-------- Source material --------

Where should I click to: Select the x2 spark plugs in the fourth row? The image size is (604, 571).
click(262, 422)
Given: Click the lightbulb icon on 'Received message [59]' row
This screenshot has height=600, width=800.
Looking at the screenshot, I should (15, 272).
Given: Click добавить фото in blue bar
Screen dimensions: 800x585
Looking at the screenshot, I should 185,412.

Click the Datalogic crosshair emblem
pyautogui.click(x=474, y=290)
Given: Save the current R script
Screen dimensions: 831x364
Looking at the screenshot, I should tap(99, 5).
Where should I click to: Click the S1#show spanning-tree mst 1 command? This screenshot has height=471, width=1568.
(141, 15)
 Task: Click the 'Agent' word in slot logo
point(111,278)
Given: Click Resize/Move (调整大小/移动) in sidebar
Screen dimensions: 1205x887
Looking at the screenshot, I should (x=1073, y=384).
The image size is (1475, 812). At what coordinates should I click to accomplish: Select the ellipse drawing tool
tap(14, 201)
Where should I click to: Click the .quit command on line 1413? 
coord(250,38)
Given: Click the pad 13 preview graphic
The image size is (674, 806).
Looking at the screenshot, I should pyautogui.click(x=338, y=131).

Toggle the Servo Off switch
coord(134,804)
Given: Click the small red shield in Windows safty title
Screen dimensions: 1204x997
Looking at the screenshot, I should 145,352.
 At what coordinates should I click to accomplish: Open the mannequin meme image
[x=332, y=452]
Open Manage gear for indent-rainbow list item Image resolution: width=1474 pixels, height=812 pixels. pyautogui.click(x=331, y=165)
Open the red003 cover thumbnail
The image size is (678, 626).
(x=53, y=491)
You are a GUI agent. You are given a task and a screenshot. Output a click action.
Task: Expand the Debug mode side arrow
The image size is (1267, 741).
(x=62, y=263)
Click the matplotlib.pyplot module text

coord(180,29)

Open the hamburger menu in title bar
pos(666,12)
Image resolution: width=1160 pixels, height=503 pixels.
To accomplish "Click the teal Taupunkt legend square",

--------

Reproduce every record above exactly as it is written.

Where should I click to: Select the x2 spark plugs in the fourth row? The image size is (604, 571).
click(262, 422)
Given: Click the lightbulb icon on 'Received message [59]' row
This screenshot has height=600, width=800.
Looking at the screenshot, I should (15, 272).
Given: Click добавить фото in blue bar
Screen dimensions: 800x585
Looking at the screenshot, I should 185,412.

Click the Datalogic crosshair emblem
pyautogui.click(x=474, y=290)
Given: Save the current R script
Screen dimensions: 831x364
Looking at the screenshot, I should tap(99, 5).
Where should I click to: Click the S1#show spanning-tree mst 1 command? This screenshot has height=471, width=1568.
(141, 15)
 Task: Click the 'Agent' word in slot logo
point(111,278)
Given: Click Resize/Move (调整大小/移动) in sidebar
Screen dimensions: 1205x887
Looking at the screenshot, I should (x=1073, y=384).
The image size is (1475, 812). At what coordinates should I click to accomplish: Select the ellipse drawing tool
tap(14, 201)
Where should I click to: Click the .quit command on line 1413? 
coord(250,38)
Given: Click the pad 13 preview graphic
The image size is (674, 806).
Looking at the screenshot, I should pyautogui.click(x=338, y=131).

Toggle the Servo Off switch
coord(134,804)
Given: Click the small red shield in Windows safty title
Screen dimensions: 1204x997
Looking at the screenshot, I should 145,352.
 At what coordinates should I click to accomplish: Open the mannequin meme image
[x=332, y=452]
Open Manage gear for indent-rainbow list item Image resolution: width=1474 pixels, height=812 pixels. pyautogui.click(x=331, y=165)
Open the red003 cover thumbnail
The image size is (678, 626).
(x=53, y=491)
You are a GUI agent. You are given a task and a screenshot. Output a click action.
Task: Expand the Debug mode side arrow
The image size is (1267, 741).
(x=62, y=263)
Click the matplotlib.pyplot module text

coord(180,29)

Open the hamburger menu in title bar
pos(666,12)
Image resolution: width=1160 pixels, height=503 pixels.
To accomplish "Click the teal Taupunkt legend square",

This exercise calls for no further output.